First House Bill To Keep Internet Tax Free Introduced

With four bills to permanently ban new taxes on Internet transactions already pending in the Senate, Rep. Christopher Cox (R-CA) has introduced the first measure in the House to keep the Internet tax-free.

Cox’s Internet Tax Nondiscrimination Act (HR -1675) is the same as the four bills that are pending in the Senate. They are: S-245 and S-589 sponsored by Sen.

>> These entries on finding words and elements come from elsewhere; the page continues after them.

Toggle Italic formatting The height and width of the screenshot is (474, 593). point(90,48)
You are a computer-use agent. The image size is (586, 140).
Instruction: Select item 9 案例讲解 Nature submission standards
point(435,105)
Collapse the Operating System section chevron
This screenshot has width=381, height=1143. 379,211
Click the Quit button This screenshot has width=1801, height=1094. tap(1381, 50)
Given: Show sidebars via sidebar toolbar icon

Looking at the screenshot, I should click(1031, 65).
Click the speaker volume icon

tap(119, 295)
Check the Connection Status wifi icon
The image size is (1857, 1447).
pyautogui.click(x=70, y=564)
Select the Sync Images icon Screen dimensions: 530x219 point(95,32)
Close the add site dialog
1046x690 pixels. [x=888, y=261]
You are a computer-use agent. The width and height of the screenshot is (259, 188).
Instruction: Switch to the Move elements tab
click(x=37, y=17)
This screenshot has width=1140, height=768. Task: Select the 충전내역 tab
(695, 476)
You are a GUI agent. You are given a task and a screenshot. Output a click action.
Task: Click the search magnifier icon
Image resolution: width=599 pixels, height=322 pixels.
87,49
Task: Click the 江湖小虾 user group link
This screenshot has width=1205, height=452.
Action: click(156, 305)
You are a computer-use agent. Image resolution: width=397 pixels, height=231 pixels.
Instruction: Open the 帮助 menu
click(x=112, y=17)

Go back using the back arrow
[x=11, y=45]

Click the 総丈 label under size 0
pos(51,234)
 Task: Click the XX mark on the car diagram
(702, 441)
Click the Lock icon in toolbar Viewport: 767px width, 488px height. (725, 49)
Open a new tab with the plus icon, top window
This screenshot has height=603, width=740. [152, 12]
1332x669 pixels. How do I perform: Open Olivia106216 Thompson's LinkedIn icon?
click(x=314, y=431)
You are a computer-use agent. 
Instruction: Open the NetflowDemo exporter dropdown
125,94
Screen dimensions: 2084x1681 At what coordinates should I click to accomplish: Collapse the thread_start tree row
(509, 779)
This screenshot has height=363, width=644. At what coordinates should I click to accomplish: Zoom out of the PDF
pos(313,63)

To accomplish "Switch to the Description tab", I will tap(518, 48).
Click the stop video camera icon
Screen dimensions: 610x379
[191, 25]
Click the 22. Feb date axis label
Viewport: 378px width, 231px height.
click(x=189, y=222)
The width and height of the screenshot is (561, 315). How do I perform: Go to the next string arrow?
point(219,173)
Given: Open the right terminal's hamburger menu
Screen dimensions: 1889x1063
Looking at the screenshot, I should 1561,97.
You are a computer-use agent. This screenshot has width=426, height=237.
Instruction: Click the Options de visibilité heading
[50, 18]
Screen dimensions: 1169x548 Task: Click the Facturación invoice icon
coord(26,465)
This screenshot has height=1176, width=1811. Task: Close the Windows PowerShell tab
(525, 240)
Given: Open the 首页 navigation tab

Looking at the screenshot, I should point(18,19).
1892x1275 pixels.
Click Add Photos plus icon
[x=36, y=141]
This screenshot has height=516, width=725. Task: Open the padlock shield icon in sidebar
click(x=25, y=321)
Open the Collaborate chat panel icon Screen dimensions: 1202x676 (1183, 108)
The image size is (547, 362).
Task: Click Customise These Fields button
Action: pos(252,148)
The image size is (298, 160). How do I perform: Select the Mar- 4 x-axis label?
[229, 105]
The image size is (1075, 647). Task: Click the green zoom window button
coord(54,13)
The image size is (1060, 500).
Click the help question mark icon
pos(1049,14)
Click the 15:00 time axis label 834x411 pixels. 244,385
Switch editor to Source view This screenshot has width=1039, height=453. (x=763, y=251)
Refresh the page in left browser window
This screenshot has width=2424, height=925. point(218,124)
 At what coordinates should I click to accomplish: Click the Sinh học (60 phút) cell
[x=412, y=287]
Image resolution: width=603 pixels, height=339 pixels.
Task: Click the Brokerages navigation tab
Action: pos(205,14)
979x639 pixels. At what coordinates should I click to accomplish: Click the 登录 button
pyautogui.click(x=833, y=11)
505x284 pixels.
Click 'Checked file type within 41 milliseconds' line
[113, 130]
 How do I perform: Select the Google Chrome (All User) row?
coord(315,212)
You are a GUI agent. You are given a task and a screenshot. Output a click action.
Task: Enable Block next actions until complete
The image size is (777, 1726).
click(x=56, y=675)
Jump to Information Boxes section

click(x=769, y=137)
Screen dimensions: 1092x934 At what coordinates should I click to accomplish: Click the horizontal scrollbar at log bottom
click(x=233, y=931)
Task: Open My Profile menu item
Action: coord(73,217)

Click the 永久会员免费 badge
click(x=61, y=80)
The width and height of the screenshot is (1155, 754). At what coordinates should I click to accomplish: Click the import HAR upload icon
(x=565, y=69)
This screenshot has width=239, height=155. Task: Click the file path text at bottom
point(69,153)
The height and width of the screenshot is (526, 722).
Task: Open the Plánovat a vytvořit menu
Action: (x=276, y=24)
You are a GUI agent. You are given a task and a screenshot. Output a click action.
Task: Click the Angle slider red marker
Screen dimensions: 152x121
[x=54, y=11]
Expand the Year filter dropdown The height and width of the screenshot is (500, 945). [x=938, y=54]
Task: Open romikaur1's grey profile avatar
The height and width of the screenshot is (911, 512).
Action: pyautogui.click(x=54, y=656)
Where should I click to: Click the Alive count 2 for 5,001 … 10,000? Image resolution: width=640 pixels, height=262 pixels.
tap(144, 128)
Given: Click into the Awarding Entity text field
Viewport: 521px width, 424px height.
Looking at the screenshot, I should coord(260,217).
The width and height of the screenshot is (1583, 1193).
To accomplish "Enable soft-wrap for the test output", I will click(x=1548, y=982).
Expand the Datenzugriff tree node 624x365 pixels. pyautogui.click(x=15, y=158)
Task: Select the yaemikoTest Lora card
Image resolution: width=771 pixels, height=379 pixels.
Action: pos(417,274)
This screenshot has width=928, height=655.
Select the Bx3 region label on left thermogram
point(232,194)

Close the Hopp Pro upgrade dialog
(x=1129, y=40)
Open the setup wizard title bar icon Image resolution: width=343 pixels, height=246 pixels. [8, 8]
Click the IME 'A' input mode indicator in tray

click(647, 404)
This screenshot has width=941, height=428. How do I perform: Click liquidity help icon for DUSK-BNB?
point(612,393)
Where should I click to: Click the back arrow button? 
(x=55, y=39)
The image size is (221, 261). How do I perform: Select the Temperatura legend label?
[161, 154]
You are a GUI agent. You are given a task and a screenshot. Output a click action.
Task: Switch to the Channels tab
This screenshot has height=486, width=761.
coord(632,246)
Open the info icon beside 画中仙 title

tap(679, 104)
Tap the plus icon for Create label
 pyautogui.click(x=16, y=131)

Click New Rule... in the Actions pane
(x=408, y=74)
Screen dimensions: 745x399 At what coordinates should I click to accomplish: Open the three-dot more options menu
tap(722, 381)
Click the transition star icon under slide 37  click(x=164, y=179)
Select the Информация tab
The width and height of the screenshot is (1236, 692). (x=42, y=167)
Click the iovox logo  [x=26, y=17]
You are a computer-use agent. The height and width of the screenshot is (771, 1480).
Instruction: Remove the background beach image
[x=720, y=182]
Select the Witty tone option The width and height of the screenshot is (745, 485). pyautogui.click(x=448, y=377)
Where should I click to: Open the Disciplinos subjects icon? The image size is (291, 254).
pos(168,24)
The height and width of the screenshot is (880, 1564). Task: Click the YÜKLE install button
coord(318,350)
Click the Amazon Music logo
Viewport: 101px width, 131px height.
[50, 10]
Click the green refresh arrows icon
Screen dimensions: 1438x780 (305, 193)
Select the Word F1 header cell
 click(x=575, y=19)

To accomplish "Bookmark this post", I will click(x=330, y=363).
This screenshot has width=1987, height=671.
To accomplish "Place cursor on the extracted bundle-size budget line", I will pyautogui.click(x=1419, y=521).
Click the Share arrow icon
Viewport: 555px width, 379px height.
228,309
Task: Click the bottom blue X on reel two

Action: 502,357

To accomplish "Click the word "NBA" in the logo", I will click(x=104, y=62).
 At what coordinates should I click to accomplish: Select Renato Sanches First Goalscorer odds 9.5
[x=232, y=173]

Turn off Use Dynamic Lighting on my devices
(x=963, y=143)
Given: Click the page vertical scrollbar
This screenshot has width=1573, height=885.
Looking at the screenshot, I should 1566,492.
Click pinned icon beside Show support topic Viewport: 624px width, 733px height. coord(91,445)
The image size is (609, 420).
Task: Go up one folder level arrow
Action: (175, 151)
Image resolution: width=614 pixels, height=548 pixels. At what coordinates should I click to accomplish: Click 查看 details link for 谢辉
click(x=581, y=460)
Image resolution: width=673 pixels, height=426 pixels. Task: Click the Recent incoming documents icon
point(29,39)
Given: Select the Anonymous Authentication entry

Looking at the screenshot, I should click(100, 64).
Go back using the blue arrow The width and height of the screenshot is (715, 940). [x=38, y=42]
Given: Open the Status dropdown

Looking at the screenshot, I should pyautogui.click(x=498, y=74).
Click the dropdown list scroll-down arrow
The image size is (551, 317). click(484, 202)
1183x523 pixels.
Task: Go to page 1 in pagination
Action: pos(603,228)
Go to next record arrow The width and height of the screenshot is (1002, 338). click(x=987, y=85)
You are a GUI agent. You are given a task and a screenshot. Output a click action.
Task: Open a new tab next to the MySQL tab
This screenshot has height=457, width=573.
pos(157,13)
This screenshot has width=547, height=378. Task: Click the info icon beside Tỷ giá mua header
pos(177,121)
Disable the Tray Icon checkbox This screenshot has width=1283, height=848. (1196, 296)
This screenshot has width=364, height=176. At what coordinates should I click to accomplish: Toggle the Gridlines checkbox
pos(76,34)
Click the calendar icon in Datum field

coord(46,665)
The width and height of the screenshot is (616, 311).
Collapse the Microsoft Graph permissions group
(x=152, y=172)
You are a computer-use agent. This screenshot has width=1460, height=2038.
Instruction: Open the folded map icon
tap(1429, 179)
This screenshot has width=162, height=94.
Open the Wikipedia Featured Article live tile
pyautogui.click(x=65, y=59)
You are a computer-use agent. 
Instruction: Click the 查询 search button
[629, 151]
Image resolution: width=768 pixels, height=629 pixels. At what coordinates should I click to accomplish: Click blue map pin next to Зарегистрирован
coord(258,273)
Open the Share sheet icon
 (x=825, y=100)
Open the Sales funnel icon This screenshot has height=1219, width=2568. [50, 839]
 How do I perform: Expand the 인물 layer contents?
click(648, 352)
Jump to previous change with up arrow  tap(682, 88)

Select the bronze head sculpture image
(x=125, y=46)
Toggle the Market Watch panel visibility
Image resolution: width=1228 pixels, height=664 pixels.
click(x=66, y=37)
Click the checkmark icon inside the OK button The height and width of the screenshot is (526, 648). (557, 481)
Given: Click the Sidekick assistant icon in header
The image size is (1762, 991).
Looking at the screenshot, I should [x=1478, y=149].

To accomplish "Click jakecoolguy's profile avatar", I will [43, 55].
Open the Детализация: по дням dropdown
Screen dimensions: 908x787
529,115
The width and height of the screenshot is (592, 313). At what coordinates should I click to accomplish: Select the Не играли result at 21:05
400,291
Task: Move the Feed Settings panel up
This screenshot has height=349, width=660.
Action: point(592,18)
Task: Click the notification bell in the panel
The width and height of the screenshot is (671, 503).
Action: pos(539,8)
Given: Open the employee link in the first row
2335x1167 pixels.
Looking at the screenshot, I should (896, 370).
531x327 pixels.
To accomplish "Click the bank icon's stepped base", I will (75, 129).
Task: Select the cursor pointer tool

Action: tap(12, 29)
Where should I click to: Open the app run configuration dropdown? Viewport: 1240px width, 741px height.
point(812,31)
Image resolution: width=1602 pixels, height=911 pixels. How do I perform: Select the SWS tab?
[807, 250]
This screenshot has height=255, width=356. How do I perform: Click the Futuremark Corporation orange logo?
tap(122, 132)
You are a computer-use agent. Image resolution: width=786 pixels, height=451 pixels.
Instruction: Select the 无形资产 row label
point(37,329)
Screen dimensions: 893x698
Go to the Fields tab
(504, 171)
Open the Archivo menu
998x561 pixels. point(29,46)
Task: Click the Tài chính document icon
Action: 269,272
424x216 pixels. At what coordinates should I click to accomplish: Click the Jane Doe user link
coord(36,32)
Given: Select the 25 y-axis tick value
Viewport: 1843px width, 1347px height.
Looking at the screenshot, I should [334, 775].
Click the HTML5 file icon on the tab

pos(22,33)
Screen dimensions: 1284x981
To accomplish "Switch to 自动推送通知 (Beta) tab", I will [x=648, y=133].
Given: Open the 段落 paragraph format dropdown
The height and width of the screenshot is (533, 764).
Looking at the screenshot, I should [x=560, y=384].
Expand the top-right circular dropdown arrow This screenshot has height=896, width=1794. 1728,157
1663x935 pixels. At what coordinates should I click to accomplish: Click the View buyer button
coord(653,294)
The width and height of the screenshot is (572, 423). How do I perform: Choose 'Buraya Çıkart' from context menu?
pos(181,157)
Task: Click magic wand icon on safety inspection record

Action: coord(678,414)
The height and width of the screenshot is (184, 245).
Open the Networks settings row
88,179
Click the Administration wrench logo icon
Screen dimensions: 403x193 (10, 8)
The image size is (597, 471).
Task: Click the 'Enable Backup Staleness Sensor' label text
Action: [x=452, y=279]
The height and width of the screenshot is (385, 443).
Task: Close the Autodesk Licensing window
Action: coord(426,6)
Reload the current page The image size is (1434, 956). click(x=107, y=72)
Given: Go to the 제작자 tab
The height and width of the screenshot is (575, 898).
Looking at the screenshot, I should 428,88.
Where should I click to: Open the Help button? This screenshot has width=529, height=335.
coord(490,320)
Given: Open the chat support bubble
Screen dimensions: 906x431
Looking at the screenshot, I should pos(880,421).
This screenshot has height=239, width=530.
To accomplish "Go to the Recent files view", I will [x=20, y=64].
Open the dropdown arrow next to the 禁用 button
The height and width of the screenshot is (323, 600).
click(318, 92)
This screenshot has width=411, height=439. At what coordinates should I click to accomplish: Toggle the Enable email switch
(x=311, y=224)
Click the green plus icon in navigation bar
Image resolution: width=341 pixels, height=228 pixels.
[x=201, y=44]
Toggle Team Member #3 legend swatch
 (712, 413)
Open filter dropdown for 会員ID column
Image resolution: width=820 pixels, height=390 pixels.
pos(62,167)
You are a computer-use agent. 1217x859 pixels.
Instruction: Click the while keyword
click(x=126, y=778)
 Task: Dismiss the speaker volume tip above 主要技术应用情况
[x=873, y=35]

Robert Smith (R-NH); S-664, sponsored by Senators Judd Gregg (R-NH) and Herb Kohl (D-WI), and S-777, sponsored by Senator George Allen (R-VA).

With the three-year-old moratorium in new Internet taxes set to expire this Oct. 21, the Gregg-Kohl bill would prohibit states from taxing mail-order sales in addition to sales made over the telephone or other direct response methods.

The Gregg-Kohl bill conflicts with the Internet Tax Moratorium and Equity Act (S-512) sponsored by Senator Byron Dorgan (D-ND), which would give states the authority to tax remote sales, whether by mail, telephone, over the Internet, or any other direct response vehicle.

All five bills seeking to permanently ban new taxes on Internet transactions permanent conflict with four other measures, two each in the Senate and House, that would extend the moratorium.

While one of those bills pending in the House, HR-1410 sponsored by Rep. Ernest Istook (R-OK) would extend the Internet tax moratorium to Dec. 31, 2005, the other three, two in the Senate, S-246, also sponsored by Smith; S-288 cosponsored by Senators Ron Wyden (D-OR) and Patrick Leahy (R-VT) and one in the House, HR-1552, also sponsored by Cox, would lengthen the existing no-tax moratorium to Dec. 31, 2006.

So far various House and Senate committees have scheduled no hearings on all nine measures, which are under review.